__What needs to be done__. Begin at the line containing "Internetinių svetainių ir" and copy each line exactly through the end of the records, leaving out what comes before.

━━━ Input data

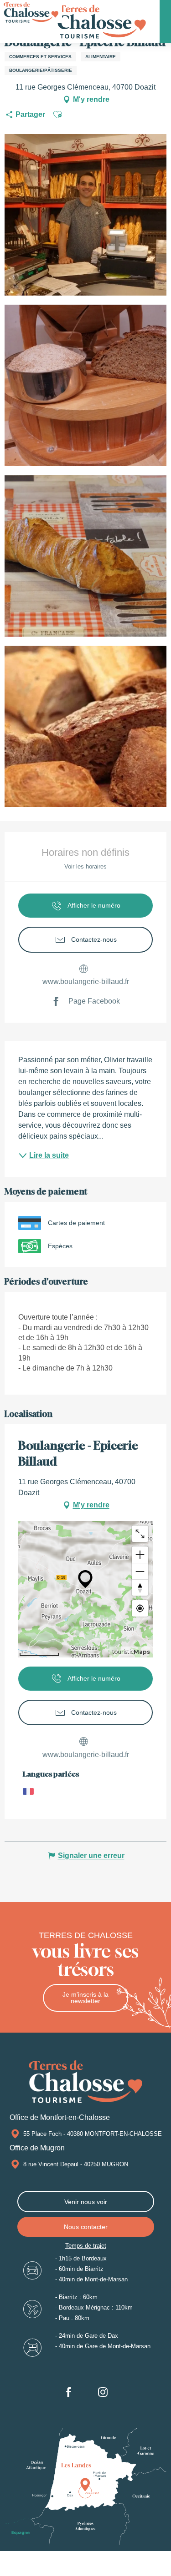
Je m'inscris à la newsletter (85, 1997)
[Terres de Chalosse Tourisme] (101, 22)
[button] (57, 114)
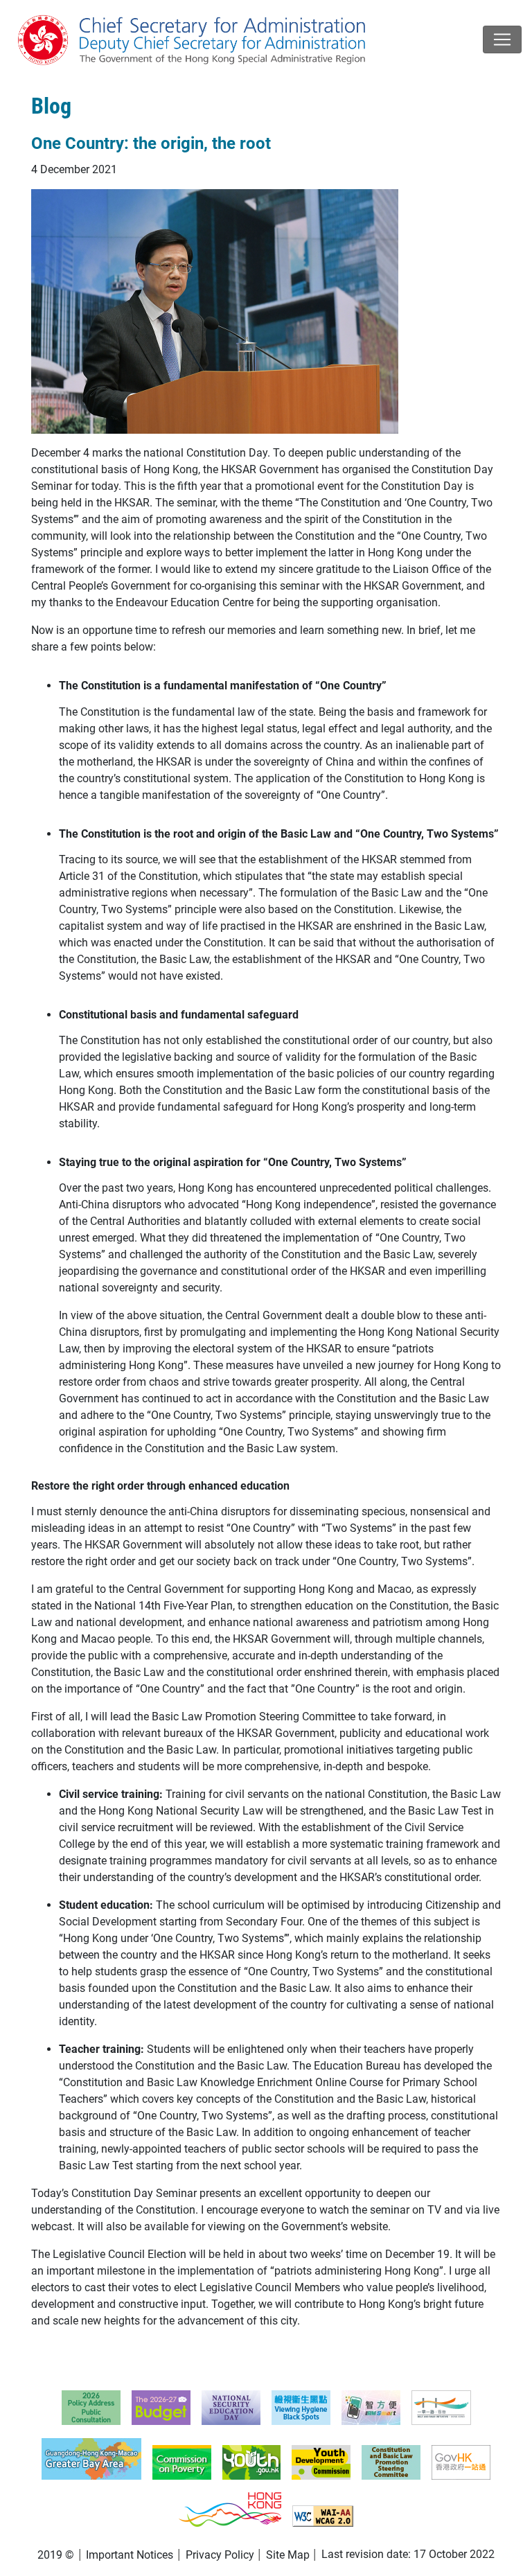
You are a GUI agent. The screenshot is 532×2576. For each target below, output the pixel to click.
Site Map (288, 2554)
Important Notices (129, 2554)
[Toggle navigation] (502, 39)
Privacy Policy (220, 2554)
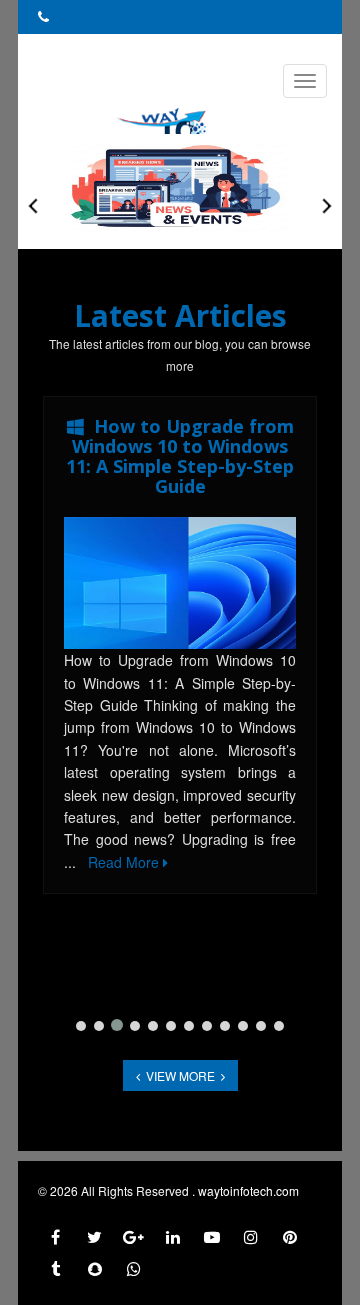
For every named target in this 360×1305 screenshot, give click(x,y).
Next (327, 206)
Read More (125, 862)
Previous (33, 206)
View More (180, 1075)
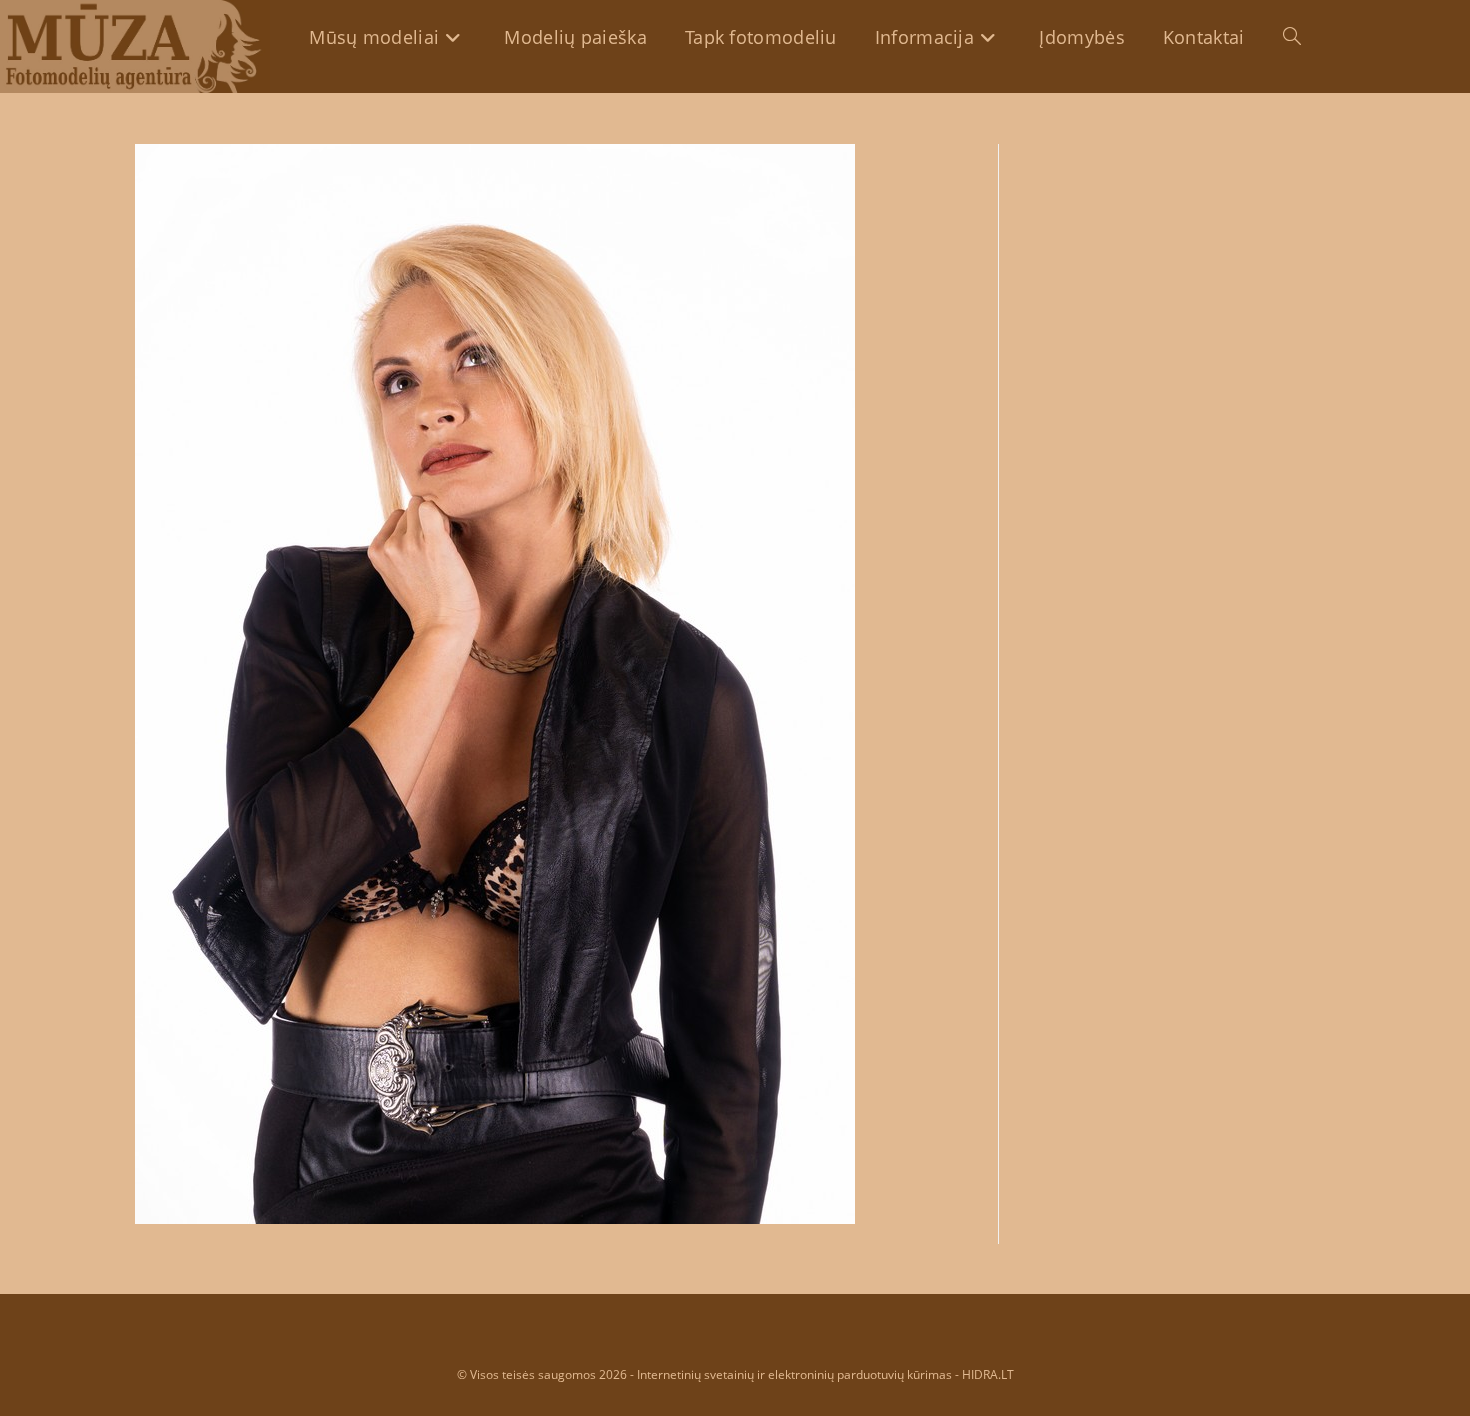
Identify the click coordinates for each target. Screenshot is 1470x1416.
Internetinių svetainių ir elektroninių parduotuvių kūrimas (794, 1374)
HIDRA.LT (988, 1374)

━━━━━━

__Worked solution__.
Internetinių svetainių ir elektroninių parduotuvių kūrimas (794, 1374)
HIDRA.LT (988, 1374)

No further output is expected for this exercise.